In recent years, we see a surge in the studies that utilize state-of-the-art machine learning techniques in urban water use forecasting. Usually, these studies compare the forecast performances of different modeling methods using actual water use data from different parts of the world. Unlike any of the papers cited above, it is common to see out-of-sample forecast performance being used in these studies. For example, with water use data from South Africa, Oyebode and Ighravwe [
48] provide a comparison of the performances of artificial neural networks (ANNs) (with two different algorithms), support vector machines (SVMs), and multiple linear regression methods. They find that evolutionary ANN performs better than the rest of the methods, while regression method outperformed ANN with the conjugate gradient algorithm. House-Peters and Chang [
49] use data from Canada to compare the wavelet-bootstrap-neural-network (WBNN) method with moving average and bootstrap-based neural networks. Moving average, exponential smoothing, and ANN models are compared in Kofinas, Mellios, Papageorgiou, et al. [
50] who have 3 years of time series data from a touristic island in Greece. Using urban water data use from southeastern Spain, Herrera, Torgo, Izquierdo, et al. [
51] demonstrate that the SVM performs better than multivariate adaptive regression splines and random forests. In his detailed meta-analysis, Sebri [
47] shows that forecast methods make a difference in the forecast errors. He states that ANN, Box-Jenkins, and SVM methods, on average, result in lower forecast errors than methods such as multilinear regression or Kalsman filter. Other recent examples of forecast papers that perform a comparison among different techniques including machine learning algorithms, time series, etc. include Adamowski and Karapataki [
52] and Ghiassi, Zimbra, and Saidane [
53].
While advanced machine learning and big-data methods can offer advantages, they may not be immediately accessible to smaller water utilities, who may or may not employ in-house data analysts with these skills [
40]. Water Resources Municipal and Industrial Needs (IWR-MAIN) is a software that has been widely used by utilities to forecast water demand. In this method, the size of each CII sector is estimated using total employment, and CII water use is estimated based on the Standard Industrial Classification (SIC) of sectors. The method uses regression analysis to determine water intensity of each sector where the explanatory variables are the number of employees, the price of the water and sewer services, and whether or not there was a water conservation program [
54]. A nationwide survey of over 3 thousand establishments and surveys from manufacturers from the U.S. Census Bureau and the California Department of Water Resources were utilized to improve the model [
55]. The main intuition of this approach is to estimate a “water use coefficient" for each sector, multiply that by the forecasted size of the sector, and then sum up the estimated water use across all sectors. A summary of the historical progression of the IWR-MAIN model can be found in Morales, Heaney, Friedman, et al. [
56].
Further, the current version of IWR-MAIN and its application among California utilities is discussed in a 2019 report by Dziegielewski et. al. [
57]. The approach of IWR-MAIN has inspired similar applications by other utilities. For example, using establishment-level water billing and employment data from Idaho, Cook, Urban, Maupin, et al. [
58] calculate the standard industrial classification (SIC) level employment coefficients, which are a weighted average of the per-employee water consumption for the SICs. Then, under various growth scenarios and employment forecasts, they use these coefficients to project water use into future periods. For an example, Morales, Heaney, Friedman, et al. [
56] present a CII water use estimation methodology using a rich database of parcel-level consumer attributes and water use billing from Florida.

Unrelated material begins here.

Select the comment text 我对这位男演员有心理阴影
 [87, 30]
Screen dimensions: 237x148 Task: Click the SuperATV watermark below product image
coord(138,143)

In addition to software packages, regression-based econometric models are currently being used by the utilities for forecast purposes. See Buck, Auffhammer, Soldati, et al. [
11] for a summary of methods being used by a group of large California utilities; they show out-of-sample performance is not commonly used as a model selection criterion and forecast modelers typically only consider a narrow set of models.
In this paper, we show that the forecast performance among models of CII water use can be significantly improved with a relatively small adjustment in the model selection methodology, even if the state-of-the-art machine learning algorithms are not used. Using a model space of 352,116 models, we look at how the models that yield the best results based on R-squared and/or other common in-sample-fit criteria such as adjusted R-Squared, Akaike information criterion (AIC), and Bayesian information criterion (BIC) perform when forecasting out-of-sample. AIC and BIC or Schwarz Criterion are methods of comparing alternative specifications by adjusting the summed squared residuals for the sample size and the number of independent variables [
59]. See Table 4 for the formulas. We then compare them to those models that would be selected under three different out-of-sample criteria we define.
1.2. Preview of the Results
The out-of-sample fit criteria are defined following Auffhammer and Steinhauser [
60], which are also commonly used in evaluating models in the field of machine learning. Models are generated through inclusion and exclusion of different key covariates and the actual versus logged values of the dependent variable. The dependent variable is the water retailer (utility) level total annual CII water use. Covariates include median tier price, manufacturing and service sector employment in the service area of the retailer, and weather variables (maximum temperature, degree days, and precipitation). Degree days are defined as the difference between the daily temperature mean, (high temperature plus low temperature divided by two) and 65 °F. In other words, the temperature mean is above 65 °F, we subtract 65 from the mean, and the result is “degree days” [
61].
In order to account for the fact that the demand for CII water is derived, together with other factors of production, we also included real U.S. GDP as a proxy for the overall purchasing power in the economy.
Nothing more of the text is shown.